Work this past weekend

As some of you read, Thursday was a bad day at work. Friday I had off.

Saturday I was scheduled 6-12. I come in and the D-bag store manager took a cake order for Sunday. He knew before I left Thursday that I still had 5 cakes (mostly full and half sheet cakes) that I was going to have to do Saturday for Sunday pick up. He even looked at the cakes Friday, he knew what I didn’t have done. I called the lady right away, like 6:30am. And left a message saying I am in way over my head. I cannot do her cake too. It was a non-bakery person who took the order.  I hope she has enough to find it elsewhere. I just can’t do it. 

She ended up calling, Kinda upset. It was even a mgr that took the order, she knew he wasn’t bakery. I kinda blew up at said that I had notes everywhere saying to not take anymore orders for the weekend. I’m so overwhelmed and he KNEW I’m swamped. We short people and I’m ready to walk out the door. Then she said "you should take it out on the manager, not your customer". I said I know, I’m really sorry I don’t mean to take it out on you, I’m just so overwhelmed. Then she asked if a manager was there. Nobody was there.

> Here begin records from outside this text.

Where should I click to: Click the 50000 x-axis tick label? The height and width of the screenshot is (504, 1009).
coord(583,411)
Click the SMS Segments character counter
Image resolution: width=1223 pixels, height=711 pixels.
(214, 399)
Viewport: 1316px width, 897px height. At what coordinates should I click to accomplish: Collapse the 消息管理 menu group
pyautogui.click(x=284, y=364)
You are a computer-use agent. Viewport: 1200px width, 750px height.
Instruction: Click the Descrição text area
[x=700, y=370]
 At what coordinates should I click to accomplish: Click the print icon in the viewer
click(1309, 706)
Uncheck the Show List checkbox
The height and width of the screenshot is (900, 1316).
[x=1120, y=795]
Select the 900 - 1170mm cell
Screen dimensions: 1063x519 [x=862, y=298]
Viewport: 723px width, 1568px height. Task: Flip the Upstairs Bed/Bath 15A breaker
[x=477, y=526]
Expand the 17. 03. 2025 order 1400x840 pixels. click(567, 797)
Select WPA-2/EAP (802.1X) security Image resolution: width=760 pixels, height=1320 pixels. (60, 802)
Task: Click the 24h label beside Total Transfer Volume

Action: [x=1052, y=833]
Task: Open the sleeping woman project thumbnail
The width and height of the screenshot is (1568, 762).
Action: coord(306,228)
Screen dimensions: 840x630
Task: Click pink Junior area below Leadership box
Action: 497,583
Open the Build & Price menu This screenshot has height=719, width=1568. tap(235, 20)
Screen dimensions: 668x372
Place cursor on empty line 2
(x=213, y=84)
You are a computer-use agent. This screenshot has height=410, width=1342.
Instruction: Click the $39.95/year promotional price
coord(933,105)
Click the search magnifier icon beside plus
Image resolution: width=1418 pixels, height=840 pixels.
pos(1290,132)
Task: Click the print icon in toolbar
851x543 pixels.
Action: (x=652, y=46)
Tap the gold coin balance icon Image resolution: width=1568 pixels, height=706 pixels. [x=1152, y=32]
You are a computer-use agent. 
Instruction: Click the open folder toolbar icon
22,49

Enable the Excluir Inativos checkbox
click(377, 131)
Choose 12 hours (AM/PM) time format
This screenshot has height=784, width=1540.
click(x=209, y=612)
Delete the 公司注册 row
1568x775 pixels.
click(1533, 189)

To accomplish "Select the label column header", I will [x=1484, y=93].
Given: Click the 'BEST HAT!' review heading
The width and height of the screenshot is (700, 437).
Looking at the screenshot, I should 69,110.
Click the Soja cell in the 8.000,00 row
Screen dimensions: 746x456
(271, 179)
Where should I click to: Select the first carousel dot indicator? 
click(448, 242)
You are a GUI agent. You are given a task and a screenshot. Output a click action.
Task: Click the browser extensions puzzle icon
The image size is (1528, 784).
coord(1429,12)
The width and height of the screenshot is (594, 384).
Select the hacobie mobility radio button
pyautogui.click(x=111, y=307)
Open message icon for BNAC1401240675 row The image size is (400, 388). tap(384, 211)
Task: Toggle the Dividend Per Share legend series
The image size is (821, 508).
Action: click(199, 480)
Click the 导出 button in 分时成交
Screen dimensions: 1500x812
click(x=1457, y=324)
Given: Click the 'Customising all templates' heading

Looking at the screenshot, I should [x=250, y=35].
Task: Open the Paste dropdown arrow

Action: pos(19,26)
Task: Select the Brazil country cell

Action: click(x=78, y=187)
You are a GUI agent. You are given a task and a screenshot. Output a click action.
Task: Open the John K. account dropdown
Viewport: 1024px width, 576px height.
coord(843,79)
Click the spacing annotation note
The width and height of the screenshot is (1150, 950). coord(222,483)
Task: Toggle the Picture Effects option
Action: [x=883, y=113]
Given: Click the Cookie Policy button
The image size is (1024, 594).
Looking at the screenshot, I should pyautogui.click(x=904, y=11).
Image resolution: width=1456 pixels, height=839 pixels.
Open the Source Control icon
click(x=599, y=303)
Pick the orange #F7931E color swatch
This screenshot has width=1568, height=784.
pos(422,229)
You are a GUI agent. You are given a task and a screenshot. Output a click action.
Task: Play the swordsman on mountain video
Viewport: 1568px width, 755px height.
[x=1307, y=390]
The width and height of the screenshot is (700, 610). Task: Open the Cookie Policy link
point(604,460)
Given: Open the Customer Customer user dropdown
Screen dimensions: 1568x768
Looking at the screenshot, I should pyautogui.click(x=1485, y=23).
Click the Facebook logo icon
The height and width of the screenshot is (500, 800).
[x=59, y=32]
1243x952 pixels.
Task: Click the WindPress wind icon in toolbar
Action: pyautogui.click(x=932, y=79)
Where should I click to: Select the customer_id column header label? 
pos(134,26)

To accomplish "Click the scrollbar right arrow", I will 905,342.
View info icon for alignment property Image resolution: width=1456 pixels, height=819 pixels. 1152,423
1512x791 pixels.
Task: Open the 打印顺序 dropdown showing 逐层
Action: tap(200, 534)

I called my manager and left a message about this cake and that she might be calling to complain. I wasn’t feeling the greatest, I might not be in Sunday/

Manager called me later on. We talked. I was better now. I was almost done with the last cake and it was 11:30. The thing is she’s really upset too, about how they’re treating us (us as in me and her). That might be partly why I’m upset too, cause she is, kinda rubbing off? I told her I keep telling myself that this is the last big weekend. It should be dwindling down. So far for next weekend there were only 2 orders. The past few weeks there were tons of orders a week prior. I did tell her my only incentive to come in the next day was because I get time and a half.  (I didn’t say this part) I did kinda worry that if I called in (first time EVER and I’ve worked there 7 years), that if this lady calls to complain that I might be in even more trouble. Or for some reason I’d have to make up for it, which doesn’t seem fair but who knows. I don’t want to work next weekend. She did tell me if I need a personal day to do it. I did tell her not to worry I’m not going to quit. I’m just so overwhelmed that that extra cake order just really pushed my button.

Well then, I’m not sure if I mentioned it in the other posts, but I’m still mad that he wants me to change my availability and me be the head decorator. I’m not there enough to be the head one and doesn’t senority matter?

I came in Sunday and it was nice not to decorate anything! I got caught up on baking, which is what the morning shift is suppose to do. There hasn’t been any baking since Wednesday. I baked everything. I thought, what if she doesn’t coming in tomorrow?

That’s where I am in a nutshell. I know things will be getting better now now that grad parties are getting done and over with.